Current estimates expect SAP 10 to come into play in June 2022. The official arrival could be delayed, but it’s also entirely possible that it could be brought forward.
The most significant change is a reduction in the CO2 emission factor for electricity, decreasing from 0.519 kgCO2/kWh to 0.233 kgCO2/kWh, reflecting a much greener national grid which increasingly benefits from renewable energy technologies. This will make it easier to achieve compliance using electric heating.
With plans also in place to prohibit gas boilers in new build homes by 2025, many developers are likely to turn to heat pumps, electric panel heaters and electric underfloor heating as their primary heat sources. There could also be an increase in the use of electric boilers with an indirect cylinder for hot water.

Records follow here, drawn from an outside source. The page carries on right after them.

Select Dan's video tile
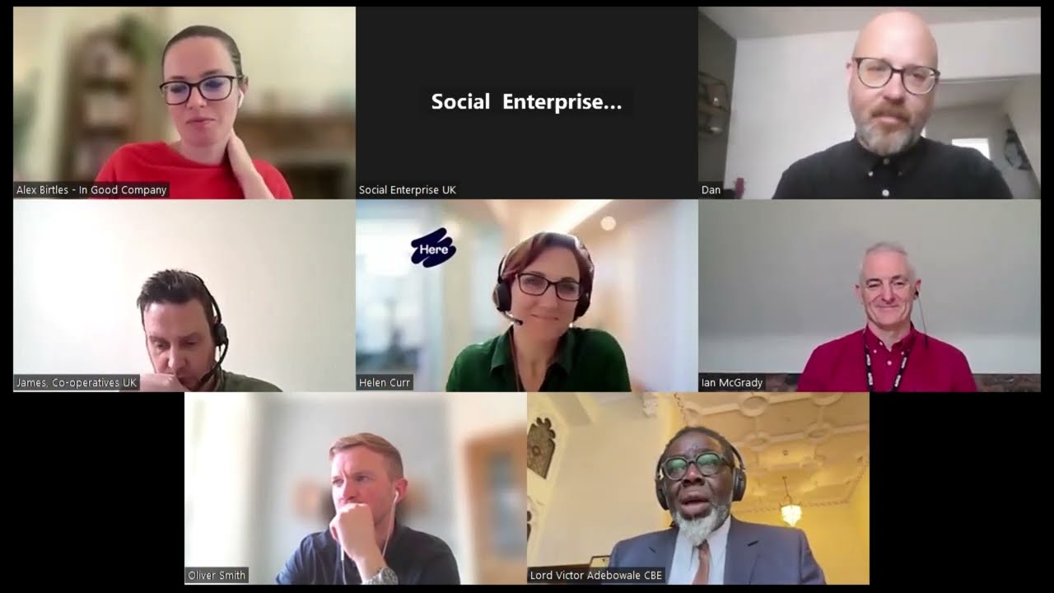pyautogui.click(x=870, y=103)
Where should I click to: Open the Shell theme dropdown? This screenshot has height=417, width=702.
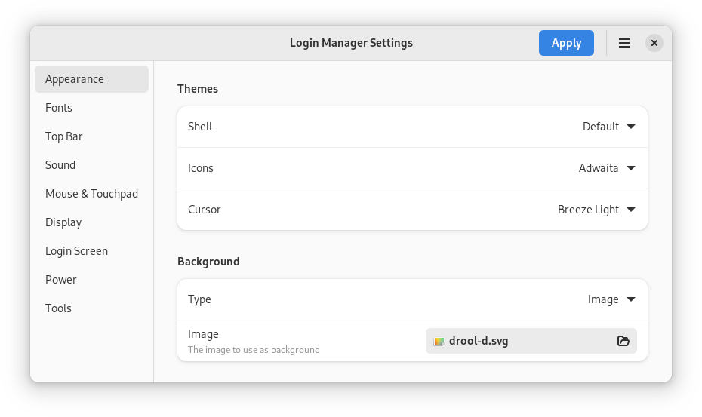tap(608, 127)
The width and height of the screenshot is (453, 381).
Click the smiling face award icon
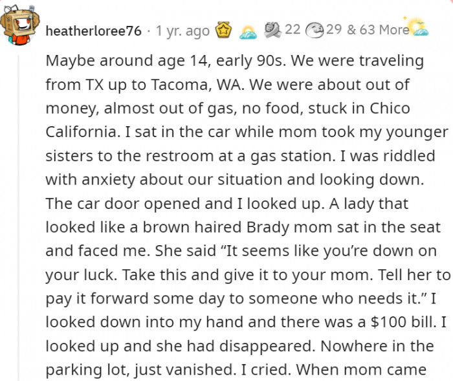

Electricity generated by photovoltaic (PV) panels is factored into SAP 2012’s calculations for a flat even when there is no direct connection to the property, causing a misrepresentation in the many apartment buildings where only one connection exists, to a landlord’s supply. SAP 10’s formula only factors in PV supply if the apartment is directly connected, with clear implications for developments that need to meet carbon reduction requirements as a planning condition.
SAP 2012’s representation of energy use in domestic properties is based on different standard heating patterns for weekdays and weekends, but further studies demonstrate that this distinction does not necessarily bear out in real life. The probability of any difference is even less likely now that working from home has become much more widespread. In contrast, SAP 10 applies the same standard heating pattern for every day of the week. It will also introduce a more precise estimate of hot water demand, accounting for the number of showers and baths as well as shower types and flow rates (for example, electricity use from instantaneous electric showers will now form part of assessments).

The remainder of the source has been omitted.